> _Your task_:
Without omitting anything, return the records precisely as given.

Collected data entries

※ ※ ※

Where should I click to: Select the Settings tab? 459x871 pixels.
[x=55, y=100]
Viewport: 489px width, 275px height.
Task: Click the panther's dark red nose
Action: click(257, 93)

※ ※ ※

> _Written response_:
Where should I click to: Select the Settings tab? 459x871 pixels.
[x=55, y=100]
Viewport: 489px width, 275px height.
Task: Click the panther's dark red nose
Action: click(257, 93)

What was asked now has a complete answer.